▶ [EXERCISE DETAILS]: Output each entry exactly as written.

** Opening WORKING DATA block **

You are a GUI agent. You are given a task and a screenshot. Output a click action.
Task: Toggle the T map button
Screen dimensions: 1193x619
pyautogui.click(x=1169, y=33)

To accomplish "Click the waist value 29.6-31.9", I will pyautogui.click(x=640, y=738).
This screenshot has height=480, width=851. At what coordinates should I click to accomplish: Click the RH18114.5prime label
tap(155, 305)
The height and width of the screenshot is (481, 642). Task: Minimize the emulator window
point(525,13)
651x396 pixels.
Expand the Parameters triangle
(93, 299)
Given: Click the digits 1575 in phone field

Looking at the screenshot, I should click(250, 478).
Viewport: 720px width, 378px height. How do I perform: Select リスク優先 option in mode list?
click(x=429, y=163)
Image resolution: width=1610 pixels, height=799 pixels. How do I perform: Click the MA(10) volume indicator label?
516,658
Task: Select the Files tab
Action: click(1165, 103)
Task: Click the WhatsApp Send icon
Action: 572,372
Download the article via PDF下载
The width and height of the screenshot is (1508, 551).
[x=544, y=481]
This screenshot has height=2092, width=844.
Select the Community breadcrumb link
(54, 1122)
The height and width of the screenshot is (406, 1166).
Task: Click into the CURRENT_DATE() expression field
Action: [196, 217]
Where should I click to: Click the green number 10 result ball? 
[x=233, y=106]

** Closing WORKING DATA block **

▶ [RESPONSE FOR THIS EXERCISE]:
You are a GUI agent. You are given a task and a screenshot. Output a click action.
Task: Toggle the T map button
Screen dimensions: 1193x619
pyautogui.click(x=1169, y=33)

To accomplish "Click the waist value 29.6-31.9", I will pyautogui.click(x=640, y=738).
This screenshot has height=480, width=851. At what coordinates should I click to accomplish: Click the RH18114.5prime label
tap(155, 305)
The height and width of the screenshot is (481, 642). Task: Minimize the emulator window
point(525,13)
651x396 pixels.
Expand the Parameters triangle
(93, 299)
Given: Click the digits 1575 in phone field

Looking at the screenshot, I should click(250, 478).
Viewport: 720px width, 378px height. How do I perform: Select リスク優先 option in mode list?
click(x=429, y=163)
Image resolution: width=1610 pixels, height=799 pixels. How do I perform: Click the MA(10) volume indicator label?
516,658
Task: Select the Files tab
Action: click(1165, 103)
Task: Click the WhatsApp Send icon
Action: 572,372
Download the article via PDF下载
The width and height of the screenshot is (1508, 551).
[x=544, y=481]
This screenshot has height=2092, width=844.
Select the Community breadcrumb link
(54, 1122)
The height and width of the screenshot is (406, 1166).
Task: Click into the CURRENT_DATE() expression field
Action: [196, 217]
Where should I click to: Click the green number 10 result ball? 
[x=233, y=106]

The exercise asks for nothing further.